## [RECORDS FOR THE TASK]
☆ ☆ ☆ ☆ ☆ ☆ ☆

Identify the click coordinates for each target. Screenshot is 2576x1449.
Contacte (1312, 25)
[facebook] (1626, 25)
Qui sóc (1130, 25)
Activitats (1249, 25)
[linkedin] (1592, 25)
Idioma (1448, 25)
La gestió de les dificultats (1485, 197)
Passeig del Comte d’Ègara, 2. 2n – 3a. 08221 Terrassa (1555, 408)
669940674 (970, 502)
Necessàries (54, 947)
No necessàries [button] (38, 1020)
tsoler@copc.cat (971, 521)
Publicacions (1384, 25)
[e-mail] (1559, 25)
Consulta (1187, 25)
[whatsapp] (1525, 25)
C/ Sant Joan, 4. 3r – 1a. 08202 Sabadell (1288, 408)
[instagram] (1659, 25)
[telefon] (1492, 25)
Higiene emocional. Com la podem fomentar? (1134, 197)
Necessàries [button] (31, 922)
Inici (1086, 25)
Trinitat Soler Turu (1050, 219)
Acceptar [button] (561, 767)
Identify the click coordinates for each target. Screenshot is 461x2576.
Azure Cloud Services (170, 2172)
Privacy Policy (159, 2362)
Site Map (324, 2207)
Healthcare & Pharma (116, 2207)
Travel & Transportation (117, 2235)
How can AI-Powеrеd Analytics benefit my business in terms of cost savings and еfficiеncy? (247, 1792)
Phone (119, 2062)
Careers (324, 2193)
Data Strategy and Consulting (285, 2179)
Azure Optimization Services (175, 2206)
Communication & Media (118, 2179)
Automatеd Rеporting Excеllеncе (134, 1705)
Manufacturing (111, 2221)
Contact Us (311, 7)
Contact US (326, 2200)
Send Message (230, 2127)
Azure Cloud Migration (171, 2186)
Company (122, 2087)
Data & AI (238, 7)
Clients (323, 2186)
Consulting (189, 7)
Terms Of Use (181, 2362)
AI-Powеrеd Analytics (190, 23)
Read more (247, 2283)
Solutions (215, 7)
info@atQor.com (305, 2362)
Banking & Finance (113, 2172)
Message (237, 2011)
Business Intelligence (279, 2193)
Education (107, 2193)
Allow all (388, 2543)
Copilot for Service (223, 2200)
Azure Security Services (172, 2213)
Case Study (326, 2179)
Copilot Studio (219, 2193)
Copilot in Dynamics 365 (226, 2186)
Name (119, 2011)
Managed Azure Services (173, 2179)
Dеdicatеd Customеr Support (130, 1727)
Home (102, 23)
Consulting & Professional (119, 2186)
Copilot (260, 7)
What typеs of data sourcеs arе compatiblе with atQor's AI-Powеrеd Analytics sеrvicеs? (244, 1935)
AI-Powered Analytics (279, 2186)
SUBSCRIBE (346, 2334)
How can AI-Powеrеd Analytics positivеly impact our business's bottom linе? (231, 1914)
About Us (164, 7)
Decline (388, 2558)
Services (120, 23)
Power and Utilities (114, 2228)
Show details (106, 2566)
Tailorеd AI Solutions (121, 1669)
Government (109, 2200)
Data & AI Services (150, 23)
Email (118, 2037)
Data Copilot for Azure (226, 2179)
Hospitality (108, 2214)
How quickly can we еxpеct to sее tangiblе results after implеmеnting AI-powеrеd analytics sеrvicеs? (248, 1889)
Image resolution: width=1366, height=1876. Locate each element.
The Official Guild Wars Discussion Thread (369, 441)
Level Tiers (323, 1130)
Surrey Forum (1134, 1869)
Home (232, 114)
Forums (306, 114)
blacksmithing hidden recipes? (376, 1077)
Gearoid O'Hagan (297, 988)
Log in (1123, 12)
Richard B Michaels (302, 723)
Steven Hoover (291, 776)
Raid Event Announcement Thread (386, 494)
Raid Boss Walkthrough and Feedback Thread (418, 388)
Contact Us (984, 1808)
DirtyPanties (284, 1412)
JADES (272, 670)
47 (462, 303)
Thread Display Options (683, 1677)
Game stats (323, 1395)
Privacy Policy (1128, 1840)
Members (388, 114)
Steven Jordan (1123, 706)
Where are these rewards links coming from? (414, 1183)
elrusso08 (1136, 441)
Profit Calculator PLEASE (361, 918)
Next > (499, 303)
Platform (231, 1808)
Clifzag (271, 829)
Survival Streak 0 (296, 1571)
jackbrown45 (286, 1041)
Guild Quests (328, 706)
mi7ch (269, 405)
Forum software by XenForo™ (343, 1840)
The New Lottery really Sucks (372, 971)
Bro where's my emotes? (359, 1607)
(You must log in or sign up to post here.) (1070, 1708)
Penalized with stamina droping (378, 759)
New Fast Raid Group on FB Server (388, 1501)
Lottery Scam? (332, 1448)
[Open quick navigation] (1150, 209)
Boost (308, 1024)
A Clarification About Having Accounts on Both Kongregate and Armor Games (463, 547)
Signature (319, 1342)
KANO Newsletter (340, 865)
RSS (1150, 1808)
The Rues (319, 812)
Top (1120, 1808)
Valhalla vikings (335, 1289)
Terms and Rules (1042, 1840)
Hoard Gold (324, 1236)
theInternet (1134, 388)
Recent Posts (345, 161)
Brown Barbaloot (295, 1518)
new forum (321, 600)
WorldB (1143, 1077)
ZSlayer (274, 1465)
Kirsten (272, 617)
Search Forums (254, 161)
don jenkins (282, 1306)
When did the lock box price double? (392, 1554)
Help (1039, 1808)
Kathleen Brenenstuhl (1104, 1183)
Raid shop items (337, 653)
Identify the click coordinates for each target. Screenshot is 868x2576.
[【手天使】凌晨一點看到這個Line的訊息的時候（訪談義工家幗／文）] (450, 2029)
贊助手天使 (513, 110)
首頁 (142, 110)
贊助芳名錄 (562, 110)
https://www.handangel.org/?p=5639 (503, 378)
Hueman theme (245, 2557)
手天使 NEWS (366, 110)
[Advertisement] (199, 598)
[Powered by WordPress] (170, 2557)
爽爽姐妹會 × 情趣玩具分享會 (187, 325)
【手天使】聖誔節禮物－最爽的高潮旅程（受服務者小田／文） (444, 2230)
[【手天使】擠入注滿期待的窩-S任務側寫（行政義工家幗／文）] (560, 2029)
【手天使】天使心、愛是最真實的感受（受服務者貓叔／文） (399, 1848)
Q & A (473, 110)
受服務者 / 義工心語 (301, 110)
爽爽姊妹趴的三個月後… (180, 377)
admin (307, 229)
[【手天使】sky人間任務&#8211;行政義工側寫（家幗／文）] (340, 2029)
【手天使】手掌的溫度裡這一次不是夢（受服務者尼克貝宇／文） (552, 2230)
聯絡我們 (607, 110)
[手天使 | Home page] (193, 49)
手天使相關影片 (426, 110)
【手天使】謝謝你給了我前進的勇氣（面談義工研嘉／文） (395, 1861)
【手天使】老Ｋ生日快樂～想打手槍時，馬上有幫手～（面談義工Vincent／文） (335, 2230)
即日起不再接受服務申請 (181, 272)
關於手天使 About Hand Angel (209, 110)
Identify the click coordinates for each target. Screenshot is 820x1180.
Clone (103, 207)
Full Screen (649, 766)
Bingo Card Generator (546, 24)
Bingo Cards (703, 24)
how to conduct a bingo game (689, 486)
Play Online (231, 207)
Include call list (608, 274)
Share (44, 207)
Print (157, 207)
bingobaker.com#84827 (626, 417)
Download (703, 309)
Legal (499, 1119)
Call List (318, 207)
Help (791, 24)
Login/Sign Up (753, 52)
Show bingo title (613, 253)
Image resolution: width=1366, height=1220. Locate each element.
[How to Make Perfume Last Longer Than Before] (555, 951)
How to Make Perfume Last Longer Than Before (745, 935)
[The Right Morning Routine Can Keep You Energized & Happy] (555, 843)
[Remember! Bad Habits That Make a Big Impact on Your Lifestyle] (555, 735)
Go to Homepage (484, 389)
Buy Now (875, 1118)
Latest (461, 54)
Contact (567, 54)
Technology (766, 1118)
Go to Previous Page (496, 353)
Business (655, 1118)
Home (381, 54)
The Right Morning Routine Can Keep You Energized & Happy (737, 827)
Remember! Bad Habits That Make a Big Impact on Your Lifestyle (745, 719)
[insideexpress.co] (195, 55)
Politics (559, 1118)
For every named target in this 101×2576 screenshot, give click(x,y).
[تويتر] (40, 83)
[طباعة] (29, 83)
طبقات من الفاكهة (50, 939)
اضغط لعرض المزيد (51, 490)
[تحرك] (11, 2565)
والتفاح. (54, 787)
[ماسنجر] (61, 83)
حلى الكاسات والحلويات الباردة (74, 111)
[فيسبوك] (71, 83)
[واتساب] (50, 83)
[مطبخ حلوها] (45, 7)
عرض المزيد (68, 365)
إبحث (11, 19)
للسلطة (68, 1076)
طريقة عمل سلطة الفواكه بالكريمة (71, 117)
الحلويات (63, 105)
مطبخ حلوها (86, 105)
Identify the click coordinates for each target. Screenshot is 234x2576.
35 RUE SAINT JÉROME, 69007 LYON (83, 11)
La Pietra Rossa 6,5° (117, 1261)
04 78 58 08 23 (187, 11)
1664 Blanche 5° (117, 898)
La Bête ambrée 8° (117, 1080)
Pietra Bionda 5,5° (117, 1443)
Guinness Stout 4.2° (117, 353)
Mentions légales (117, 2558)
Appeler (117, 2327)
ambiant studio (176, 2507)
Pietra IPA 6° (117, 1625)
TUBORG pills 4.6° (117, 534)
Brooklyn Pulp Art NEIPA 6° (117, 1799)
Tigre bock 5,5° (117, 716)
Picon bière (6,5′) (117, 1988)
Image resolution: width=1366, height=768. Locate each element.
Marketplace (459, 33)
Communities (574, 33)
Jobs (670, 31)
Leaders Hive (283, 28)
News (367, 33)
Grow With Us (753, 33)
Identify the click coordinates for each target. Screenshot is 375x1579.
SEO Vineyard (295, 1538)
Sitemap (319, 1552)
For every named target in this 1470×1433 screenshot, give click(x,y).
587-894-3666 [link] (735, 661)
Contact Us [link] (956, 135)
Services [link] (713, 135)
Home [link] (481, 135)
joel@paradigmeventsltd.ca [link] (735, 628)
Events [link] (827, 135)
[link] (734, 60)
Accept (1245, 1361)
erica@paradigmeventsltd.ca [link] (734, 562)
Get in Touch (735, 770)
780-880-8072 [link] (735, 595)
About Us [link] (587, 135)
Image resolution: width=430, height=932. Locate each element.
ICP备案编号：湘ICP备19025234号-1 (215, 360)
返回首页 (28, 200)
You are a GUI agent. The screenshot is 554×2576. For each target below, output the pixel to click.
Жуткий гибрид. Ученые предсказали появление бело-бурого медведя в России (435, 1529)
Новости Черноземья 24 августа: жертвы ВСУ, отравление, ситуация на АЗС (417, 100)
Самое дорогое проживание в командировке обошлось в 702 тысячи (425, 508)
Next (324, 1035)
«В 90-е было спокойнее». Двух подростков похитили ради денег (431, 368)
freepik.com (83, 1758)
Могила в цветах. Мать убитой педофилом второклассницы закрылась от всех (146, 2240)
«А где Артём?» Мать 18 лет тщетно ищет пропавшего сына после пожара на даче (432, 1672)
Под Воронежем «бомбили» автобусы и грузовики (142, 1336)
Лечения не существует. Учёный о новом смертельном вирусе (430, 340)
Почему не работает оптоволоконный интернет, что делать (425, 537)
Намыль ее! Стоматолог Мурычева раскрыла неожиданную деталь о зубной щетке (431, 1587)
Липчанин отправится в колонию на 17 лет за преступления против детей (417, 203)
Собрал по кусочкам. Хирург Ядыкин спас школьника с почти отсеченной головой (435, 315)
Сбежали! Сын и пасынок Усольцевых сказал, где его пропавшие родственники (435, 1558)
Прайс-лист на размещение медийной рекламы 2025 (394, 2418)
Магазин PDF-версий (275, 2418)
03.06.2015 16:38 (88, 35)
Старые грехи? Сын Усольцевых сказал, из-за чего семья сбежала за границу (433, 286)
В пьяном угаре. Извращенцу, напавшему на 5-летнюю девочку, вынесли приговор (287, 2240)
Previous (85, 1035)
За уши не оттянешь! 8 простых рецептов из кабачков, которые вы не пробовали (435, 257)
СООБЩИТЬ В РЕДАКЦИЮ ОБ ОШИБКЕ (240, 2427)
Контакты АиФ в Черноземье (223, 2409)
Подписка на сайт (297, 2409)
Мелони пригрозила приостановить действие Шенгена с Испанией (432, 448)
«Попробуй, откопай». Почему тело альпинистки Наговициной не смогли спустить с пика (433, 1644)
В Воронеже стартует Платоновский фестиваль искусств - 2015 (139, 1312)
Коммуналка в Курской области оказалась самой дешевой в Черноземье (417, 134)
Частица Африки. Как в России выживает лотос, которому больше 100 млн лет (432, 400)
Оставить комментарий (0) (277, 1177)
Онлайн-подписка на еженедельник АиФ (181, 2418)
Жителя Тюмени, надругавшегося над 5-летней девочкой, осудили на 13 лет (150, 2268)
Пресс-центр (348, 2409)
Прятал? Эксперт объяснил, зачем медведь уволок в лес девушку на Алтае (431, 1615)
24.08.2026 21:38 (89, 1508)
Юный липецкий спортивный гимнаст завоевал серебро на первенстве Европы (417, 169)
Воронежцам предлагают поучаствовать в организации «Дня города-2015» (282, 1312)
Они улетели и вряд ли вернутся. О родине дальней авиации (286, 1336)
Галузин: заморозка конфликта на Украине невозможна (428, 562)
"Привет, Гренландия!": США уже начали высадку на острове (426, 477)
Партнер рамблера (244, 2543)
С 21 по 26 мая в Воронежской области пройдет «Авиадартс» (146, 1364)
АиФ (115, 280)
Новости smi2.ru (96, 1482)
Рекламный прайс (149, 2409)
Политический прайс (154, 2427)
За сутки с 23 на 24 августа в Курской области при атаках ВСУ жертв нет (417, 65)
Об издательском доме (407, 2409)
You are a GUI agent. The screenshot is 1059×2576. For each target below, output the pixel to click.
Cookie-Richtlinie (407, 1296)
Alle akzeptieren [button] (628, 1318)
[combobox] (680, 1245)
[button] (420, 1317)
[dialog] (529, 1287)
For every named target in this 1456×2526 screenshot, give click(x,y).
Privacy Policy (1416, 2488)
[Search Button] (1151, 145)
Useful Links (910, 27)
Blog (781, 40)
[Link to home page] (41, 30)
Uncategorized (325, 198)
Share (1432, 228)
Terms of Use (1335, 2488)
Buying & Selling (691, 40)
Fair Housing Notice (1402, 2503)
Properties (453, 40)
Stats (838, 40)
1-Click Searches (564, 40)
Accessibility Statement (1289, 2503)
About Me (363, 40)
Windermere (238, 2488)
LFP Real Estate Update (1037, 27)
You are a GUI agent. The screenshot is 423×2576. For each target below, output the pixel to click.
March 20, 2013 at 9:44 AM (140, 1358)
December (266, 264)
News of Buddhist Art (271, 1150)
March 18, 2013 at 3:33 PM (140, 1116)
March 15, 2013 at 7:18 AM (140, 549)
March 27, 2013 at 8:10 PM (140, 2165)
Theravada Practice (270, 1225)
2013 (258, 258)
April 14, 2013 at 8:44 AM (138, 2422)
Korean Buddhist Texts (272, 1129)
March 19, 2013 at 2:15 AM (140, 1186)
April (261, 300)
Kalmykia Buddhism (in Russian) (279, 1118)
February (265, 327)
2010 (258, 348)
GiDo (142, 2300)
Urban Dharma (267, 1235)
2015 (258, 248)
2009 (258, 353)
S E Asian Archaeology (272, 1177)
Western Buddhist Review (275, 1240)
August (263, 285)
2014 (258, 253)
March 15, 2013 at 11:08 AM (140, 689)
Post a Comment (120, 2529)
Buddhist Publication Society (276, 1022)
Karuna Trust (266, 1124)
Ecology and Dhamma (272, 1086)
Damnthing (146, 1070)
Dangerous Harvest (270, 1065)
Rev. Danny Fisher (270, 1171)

☆ ☆ ☆ ☆ ☆ ☆ ☆

## [WHAT THE TASK ASKS]
Copy out the lines above word for word, stopping after the line containing "Consulta (1187, 25)".

## [RESPONSE TO THIS TASK]
Identify the click coordinates for each target. Screenshot is 2576x1449.
Contacte (1312, 25)
[facebook] (1626, 25)
Qui sóc (1130, 25)
Activitats (1249, 25)
[linkedin] (1592, 25)
Idioma (1448, 25)
La gestió de les dificultats (1485, 197)
Passeig del Comte d’Ègara, 2. 2n – 3a. 08221 Terrassa (1555, 408)
669940674 (970, 502)
Necessàries (54, 947)
No necessàries [button] (38, 1020)
tsoler@copc.cat (971, 521)
Publicacions (1384, 25)
[e-mail] (1559, 25)
Consulta (1187, 25)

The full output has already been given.